= Gary DeLaune =

American news reporter (1933–2022)

Gary DeLaune (June 20, 1933 – February 6, 2022) born Gary DeLaune Glasscock was an American news reporter and sportscaster for KENS-TV 5 in San Antonio, Texas, and reporter for KLIF-AM 1190 in Dallas, Texas.

DeLaune, during his time at KLIF, was among the first reporters to announce that President John F. Kennedy had been shot in Dallas; continuing to file reports in the aftermath of Kennedy's eventual death; later being on the scene reporting when accused assassin Lee Harvey Oswald was himself killed by Jack Ruby.

DeLaune also served as a commentator for the Dallas Cowboys during their early years and covered games for the San Antonio Spurs, eventually being inducted into the Lone Star Basketball, Texas Radio, San Antonio Radio and San Antonio Sports halls of fame.

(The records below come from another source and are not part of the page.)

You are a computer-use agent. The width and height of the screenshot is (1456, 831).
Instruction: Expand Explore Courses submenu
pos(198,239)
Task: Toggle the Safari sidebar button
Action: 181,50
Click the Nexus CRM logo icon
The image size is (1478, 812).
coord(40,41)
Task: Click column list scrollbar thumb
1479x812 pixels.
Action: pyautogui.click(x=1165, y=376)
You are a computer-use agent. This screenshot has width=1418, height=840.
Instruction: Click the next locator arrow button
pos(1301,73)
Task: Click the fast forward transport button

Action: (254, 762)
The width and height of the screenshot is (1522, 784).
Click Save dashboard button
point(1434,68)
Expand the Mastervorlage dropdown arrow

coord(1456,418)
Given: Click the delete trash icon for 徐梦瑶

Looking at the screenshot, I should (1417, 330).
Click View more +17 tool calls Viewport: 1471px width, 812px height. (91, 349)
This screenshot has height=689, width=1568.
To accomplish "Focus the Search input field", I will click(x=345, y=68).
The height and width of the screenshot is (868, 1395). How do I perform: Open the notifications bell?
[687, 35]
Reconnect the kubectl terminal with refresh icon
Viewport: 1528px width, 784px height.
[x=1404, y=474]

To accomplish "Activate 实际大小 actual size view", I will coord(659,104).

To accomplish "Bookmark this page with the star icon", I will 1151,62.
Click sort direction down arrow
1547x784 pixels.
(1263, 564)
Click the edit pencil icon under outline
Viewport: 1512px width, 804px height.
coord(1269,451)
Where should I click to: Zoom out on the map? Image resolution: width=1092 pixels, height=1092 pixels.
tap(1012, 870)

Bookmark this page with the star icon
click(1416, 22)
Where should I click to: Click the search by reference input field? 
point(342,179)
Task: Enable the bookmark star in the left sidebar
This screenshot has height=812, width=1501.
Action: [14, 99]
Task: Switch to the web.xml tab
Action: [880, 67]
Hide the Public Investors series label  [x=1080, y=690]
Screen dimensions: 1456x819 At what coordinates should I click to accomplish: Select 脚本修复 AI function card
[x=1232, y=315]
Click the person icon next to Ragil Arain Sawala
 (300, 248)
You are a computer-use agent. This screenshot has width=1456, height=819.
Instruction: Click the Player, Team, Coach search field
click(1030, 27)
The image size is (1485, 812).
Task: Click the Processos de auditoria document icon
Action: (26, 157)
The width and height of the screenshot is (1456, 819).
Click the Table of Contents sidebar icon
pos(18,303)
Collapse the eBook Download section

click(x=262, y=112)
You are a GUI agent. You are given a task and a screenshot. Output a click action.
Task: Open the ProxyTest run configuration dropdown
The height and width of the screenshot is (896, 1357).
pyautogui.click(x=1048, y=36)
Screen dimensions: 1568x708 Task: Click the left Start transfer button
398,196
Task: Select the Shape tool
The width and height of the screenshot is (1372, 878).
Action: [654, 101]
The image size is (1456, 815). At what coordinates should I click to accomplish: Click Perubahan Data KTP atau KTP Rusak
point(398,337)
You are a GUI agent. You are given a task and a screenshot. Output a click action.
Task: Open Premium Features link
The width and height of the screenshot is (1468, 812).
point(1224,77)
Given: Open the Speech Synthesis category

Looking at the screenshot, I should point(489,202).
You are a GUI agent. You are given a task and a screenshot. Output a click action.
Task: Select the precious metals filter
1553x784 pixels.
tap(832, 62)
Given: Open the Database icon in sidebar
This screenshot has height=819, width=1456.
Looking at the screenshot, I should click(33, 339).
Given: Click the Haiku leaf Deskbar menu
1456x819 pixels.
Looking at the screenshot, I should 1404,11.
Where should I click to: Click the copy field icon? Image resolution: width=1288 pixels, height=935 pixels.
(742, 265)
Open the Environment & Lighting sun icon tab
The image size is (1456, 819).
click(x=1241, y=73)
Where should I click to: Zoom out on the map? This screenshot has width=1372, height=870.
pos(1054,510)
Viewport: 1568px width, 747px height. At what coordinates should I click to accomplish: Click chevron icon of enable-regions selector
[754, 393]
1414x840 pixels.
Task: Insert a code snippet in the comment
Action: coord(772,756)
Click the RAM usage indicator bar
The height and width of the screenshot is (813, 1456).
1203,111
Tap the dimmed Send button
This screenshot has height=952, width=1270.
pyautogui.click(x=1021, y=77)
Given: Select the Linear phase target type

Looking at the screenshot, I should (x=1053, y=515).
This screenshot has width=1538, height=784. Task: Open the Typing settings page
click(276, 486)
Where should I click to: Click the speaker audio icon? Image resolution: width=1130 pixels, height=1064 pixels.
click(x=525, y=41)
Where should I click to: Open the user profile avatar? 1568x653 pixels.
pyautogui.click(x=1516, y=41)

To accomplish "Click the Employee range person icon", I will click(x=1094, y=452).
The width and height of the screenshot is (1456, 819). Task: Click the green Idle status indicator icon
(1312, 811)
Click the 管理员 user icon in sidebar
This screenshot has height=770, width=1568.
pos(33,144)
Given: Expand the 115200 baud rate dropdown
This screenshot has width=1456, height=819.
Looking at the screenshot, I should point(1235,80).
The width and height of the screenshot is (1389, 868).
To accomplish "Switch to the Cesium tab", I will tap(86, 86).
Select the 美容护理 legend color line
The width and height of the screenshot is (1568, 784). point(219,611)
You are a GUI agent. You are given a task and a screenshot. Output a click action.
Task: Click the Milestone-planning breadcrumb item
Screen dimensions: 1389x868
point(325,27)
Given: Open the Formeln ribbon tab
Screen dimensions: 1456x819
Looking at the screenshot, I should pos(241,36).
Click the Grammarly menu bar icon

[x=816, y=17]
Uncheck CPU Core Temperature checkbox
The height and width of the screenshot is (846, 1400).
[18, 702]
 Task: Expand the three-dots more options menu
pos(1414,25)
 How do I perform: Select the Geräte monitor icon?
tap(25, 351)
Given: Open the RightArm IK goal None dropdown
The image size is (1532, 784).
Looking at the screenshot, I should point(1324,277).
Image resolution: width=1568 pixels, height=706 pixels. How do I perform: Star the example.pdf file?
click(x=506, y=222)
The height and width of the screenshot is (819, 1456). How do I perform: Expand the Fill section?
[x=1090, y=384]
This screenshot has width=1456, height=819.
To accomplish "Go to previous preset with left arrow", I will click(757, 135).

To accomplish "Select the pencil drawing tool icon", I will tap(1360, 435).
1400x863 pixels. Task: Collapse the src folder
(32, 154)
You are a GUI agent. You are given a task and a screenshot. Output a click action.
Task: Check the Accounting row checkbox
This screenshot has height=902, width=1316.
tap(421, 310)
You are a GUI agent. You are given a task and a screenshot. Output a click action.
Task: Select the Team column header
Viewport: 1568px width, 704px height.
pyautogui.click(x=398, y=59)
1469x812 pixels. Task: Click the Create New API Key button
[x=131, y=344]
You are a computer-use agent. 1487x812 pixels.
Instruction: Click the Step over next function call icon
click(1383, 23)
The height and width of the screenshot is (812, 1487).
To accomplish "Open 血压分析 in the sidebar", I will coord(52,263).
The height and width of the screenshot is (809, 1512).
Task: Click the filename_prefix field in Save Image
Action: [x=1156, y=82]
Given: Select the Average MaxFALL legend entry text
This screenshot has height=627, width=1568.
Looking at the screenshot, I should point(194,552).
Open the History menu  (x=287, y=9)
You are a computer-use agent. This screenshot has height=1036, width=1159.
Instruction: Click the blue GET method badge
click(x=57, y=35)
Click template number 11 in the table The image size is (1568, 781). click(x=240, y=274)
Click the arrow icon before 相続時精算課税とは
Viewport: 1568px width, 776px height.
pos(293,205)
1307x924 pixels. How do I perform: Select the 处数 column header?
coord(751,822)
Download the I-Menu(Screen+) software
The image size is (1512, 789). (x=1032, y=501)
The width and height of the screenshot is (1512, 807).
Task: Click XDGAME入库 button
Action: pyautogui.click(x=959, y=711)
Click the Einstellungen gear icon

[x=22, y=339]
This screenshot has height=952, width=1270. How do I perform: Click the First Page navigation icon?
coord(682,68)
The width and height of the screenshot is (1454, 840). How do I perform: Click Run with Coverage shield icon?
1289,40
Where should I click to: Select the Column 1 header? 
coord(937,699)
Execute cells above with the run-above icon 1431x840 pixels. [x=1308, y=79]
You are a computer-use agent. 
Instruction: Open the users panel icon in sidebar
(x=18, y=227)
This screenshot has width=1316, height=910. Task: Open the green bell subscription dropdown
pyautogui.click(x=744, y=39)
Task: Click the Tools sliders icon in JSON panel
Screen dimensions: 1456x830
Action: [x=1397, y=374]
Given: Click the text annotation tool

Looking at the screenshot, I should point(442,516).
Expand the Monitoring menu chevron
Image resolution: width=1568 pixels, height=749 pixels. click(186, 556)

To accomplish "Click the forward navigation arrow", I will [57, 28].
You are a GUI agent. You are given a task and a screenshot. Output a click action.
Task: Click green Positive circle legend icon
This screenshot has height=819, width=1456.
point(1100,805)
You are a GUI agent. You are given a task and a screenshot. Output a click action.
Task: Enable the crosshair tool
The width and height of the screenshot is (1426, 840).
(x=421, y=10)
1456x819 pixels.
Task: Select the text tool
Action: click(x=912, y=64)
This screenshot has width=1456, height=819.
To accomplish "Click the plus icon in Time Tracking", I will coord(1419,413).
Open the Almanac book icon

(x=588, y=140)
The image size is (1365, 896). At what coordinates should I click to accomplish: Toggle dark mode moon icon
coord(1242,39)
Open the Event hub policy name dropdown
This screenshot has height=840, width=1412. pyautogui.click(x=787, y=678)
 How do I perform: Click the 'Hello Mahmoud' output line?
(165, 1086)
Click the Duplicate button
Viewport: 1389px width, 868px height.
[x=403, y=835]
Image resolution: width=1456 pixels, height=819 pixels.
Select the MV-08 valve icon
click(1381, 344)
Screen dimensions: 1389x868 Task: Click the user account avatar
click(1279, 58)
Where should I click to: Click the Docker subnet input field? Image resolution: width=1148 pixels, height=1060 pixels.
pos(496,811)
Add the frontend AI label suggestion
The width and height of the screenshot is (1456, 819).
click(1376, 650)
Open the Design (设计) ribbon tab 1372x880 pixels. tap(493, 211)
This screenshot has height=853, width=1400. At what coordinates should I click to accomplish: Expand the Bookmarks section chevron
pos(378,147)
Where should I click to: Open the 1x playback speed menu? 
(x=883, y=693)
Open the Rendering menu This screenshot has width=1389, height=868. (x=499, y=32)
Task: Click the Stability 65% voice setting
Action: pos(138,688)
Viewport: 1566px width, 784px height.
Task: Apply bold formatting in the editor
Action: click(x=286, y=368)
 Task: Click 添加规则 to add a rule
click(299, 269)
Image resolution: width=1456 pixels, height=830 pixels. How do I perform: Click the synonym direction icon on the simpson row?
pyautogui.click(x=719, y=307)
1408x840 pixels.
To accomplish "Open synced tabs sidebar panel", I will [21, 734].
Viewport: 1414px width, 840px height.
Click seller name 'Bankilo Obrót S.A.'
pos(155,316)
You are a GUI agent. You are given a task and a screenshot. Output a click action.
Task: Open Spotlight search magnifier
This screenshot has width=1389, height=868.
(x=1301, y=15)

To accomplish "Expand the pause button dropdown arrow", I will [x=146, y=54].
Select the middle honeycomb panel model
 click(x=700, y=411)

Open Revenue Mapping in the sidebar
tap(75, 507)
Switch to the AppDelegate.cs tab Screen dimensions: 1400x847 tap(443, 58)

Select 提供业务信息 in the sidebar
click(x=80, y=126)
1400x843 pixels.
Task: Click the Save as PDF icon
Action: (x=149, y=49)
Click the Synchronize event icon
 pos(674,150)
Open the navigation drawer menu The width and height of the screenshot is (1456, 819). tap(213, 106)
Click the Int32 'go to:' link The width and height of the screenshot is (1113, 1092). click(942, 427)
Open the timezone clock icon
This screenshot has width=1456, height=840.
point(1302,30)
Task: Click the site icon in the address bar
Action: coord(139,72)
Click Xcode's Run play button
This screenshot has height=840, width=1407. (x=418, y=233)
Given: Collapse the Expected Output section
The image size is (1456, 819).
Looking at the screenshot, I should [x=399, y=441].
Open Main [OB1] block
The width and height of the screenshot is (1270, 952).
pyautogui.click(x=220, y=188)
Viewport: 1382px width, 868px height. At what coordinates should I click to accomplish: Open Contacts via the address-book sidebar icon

In addition to the on-the-scene coverage of the Kennedy assassination, DeLaune also worked as a color commentator on KLIF's airing of Dallas Cowboys National Football League games on radio from the 1963 to the 1966 seasons. He then worked for KRLD-AM in Dallas and then briefly in Houston before moving to San Antonio to cover the San Antonio Spurs; who had recently relocated from Dallas, where they were known as the Chaparrals in the American Basketball Association; calling games for the Spurs from 1973 to 1977 and eventually being hired as a sports reporter for San Antonio CBS affiliate KENS-TV. DeLaune also covered the 1979 Battle of Flowers Parade sniper attack in San Antonio during that year's Fiesta San Antonio where two people were killed and 50 people - including six police officers - wounded before the shooter, Ira Attebury, was found dead in his RV.

DeLaune was born to his parents Norman and Sudie Glasscock in 1933. He had one brother named Norman “Woody” Glasscock who he had a great relationship with.

Following a battle with COVID-19, DeLaune died on February 6, 2022, at the age of 88.